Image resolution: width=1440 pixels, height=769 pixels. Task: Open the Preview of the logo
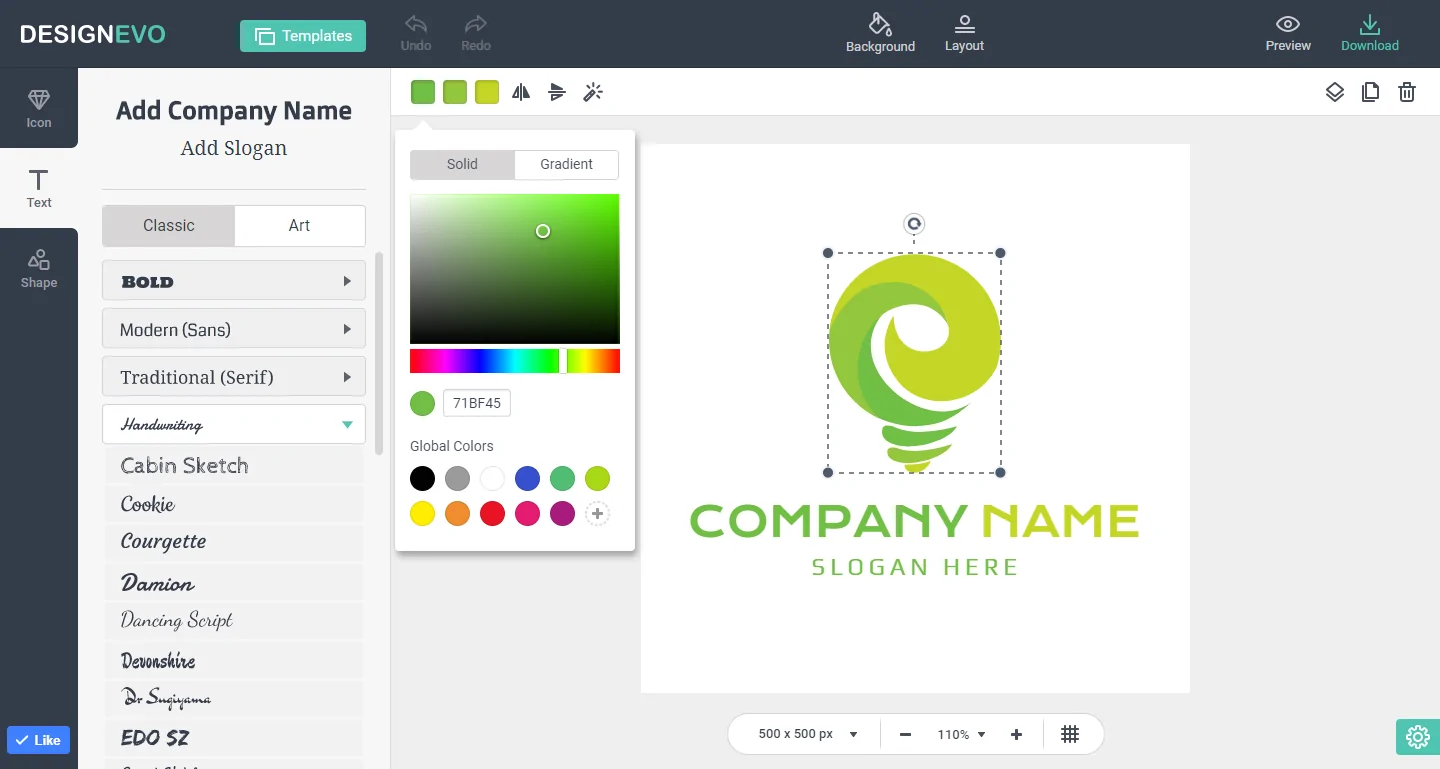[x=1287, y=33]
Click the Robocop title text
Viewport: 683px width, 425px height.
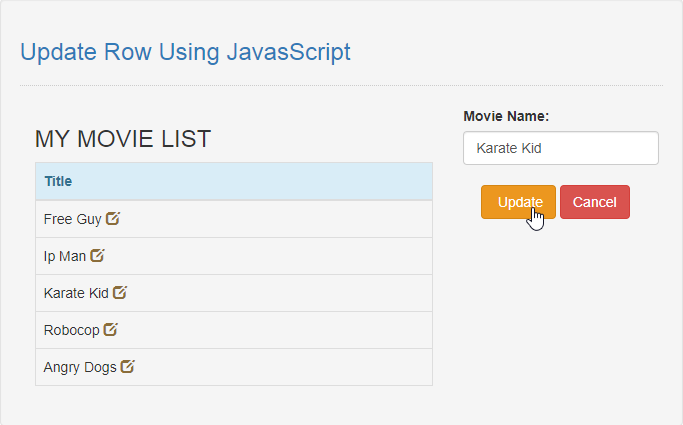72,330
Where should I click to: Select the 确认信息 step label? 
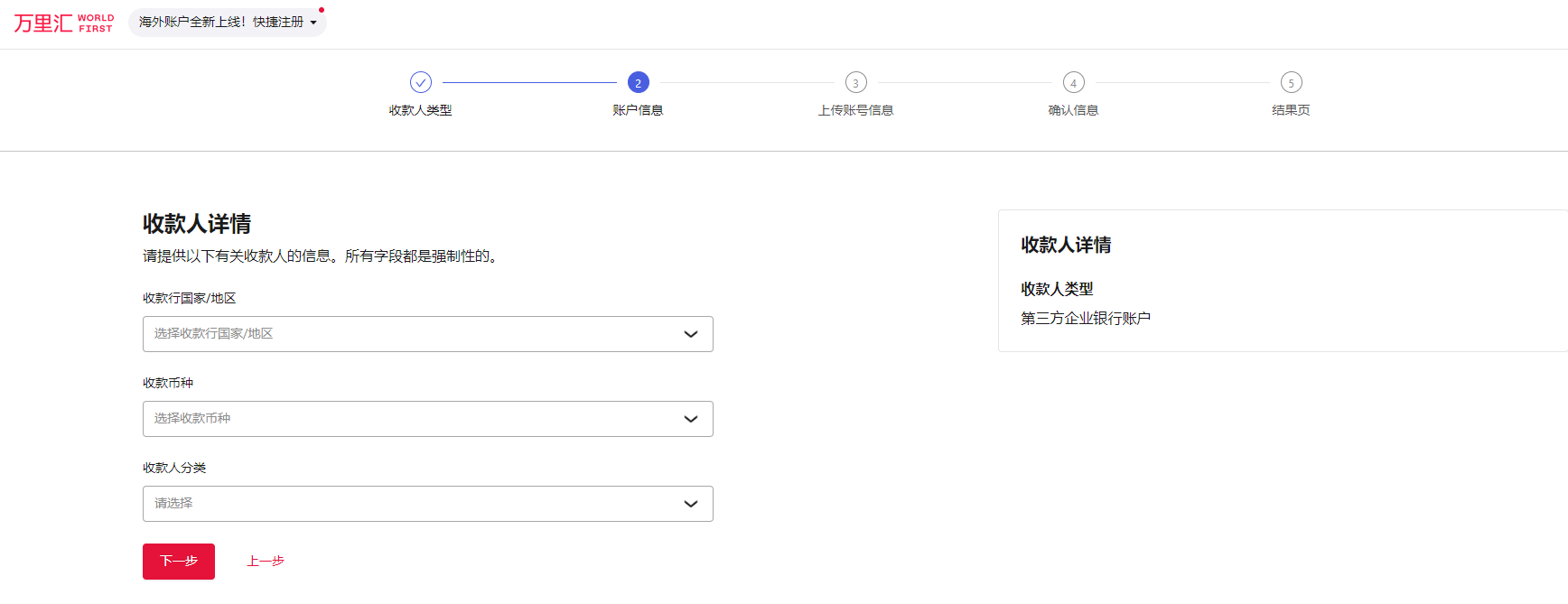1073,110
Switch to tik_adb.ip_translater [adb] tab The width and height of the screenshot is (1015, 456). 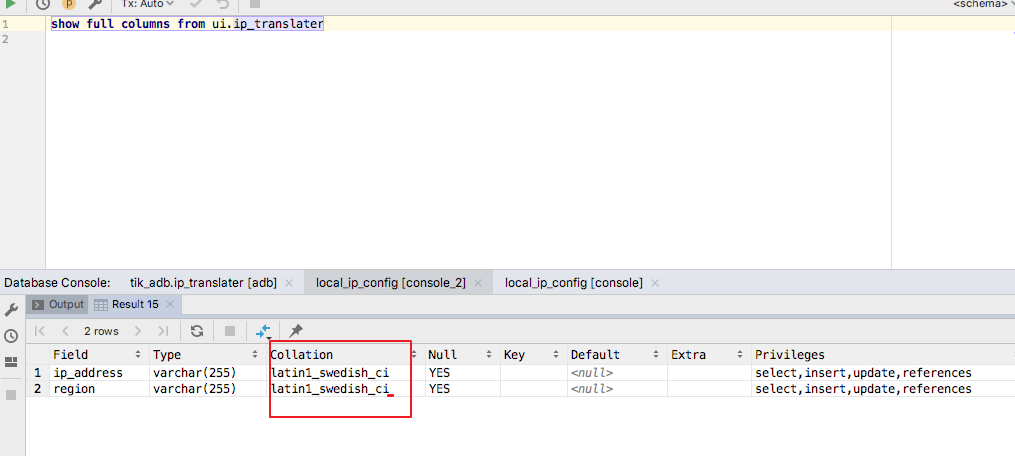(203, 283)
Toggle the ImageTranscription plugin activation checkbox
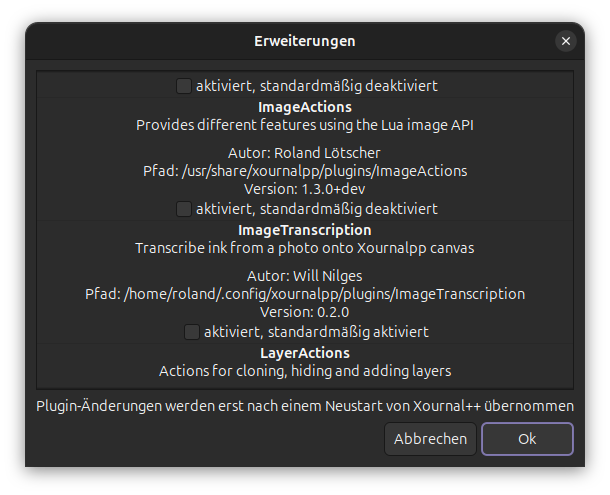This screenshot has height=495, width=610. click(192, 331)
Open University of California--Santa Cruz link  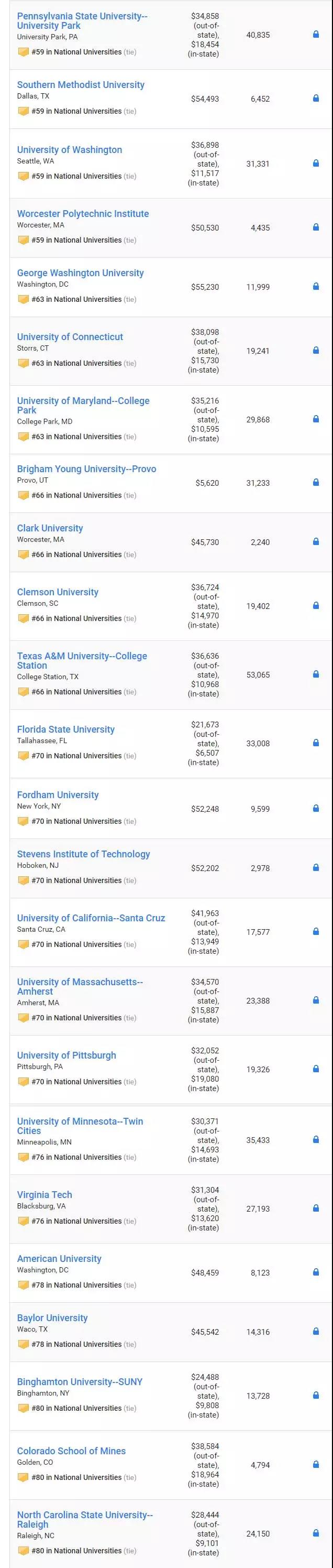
━━━━━━━━━━━━━━━━━━━━━━━━━━━━━━
§ **ЗАДАНИЕ**: Представьте всё, начиная со строки, где есть «Toggle the ImageTranscription», и до конца строк, в виде таблицы Markdown со столбцами «Номер» и «Строка», пропустив пустые строки. Картинки в ответ не включайте.

§ **ОТВЕТ**:
| Номер | Строка |
|---|---|
| 1 | Toggle the ImageTranscription plugin activation checkbox |
| 2 | This screenshot has height=495, width=610. click(192, 331) |
| 3 | Open University of California--Santa Cruz link   |